Another perpetrator / survivor pair:
Because of the genocide perpetrated in 1994, I participated in the killing of the son of this woman. We are now members of the same group of unity and reconciliation. We share in everything; if she needs some water to drink, I fetch some for her. There is no suspicion between us, whether under sunlight or during the night. I used to have nightmares recalling the sad events I have been through, but now I can sleep peacefully. And when we are together, we are like brother and sister, no suspicion between us.
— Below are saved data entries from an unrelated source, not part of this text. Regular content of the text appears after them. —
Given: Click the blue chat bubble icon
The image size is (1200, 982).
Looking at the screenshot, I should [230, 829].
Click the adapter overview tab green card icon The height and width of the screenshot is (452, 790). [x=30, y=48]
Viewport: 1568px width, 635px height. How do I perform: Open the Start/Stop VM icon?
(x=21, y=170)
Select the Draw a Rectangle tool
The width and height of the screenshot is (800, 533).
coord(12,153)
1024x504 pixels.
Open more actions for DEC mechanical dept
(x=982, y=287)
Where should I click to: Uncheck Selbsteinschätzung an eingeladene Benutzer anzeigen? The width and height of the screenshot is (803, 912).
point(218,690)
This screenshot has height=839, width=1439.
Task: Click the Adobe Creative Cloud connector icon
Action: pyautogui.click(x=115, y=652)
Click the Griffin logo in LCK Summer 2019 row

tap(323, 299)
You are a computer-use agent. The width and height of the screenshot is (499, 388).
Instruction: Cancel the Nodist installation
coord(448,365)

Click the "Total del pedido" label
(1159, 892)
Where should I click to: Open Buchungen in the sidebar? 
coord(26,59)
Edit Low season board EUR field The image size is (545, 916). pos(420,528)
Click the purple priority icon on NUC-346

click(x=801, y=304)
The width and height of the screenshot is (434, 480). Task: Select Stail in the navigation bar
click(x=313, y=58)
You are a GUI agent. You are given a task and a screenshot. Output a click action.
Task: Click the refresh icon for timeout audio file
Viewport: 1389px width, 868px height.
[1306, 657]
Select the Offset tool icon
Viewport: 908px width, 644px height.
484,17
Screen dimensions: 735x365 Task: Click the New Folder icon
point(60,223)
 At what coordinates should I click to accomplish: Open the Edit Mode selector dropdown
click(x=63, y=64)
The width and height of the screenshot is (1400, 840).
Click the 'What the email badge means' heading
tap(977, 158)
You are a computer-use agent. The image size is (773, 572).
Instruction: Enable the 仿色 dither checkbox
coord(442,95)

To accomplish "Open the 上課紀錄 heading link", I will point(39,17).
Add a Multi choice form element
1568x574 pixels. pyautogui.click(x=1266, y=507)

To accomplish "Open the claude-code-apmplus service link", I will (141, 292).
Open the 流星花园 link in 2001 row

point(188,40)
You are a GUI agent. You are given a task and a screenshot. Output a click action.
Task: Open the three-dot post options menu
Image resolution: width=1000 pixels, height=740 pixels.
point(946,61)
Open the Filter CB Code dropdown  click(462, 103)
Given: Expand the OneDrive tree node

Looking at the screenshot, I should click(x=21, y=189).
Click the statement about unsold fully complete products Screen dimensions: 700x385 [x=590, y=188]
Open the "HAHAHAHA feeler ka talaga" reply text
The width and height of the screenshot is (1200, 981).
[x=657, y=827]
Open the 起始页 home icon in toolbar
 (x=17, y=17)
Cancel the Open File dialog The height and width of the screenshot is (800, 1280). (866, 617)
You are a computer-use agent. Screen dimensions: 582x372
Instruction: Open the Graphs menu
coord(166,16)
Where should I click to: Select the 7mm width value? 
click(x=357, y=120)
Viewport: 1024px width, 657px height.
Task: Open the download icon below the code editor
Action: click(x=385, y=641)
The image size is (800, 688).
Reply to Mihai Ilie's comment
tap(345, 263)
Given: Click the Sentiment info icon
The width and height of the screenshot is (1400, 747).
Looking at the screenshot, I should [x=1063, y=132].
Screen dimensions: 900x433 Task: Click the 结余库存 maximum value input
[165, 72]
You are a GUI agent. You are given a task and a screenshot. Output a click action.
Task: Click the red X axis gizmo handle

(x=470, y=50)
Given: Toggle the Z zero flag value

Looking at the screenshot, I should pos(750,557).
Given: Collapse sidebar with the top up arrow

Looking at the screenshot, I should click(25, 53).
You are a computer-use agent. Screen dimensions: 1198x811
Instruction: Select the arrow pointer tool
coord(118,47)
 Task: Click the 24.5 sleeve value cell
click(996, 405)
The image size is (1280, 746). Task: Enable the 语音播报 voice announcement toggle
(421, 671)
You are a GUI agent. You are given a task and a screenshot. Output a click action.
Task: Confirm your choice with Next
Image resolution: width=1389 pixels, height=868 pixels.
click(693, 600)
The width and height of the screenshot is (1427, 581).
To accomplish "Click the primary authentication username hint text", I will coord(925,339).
He killed my child, then he came to ask me pardon. I immediately granted it to him because he did not do it by himself — he was haunted by the devil. I was pleased by the way he testified to the crime instead of keeping it in hiding, because it hurts if someone keeps hiding a crime he committed against you. Before, when I had not yet granted him pardon, he could not come close to me. I treated him like my enemy. But now, I would rather treat him like my own child.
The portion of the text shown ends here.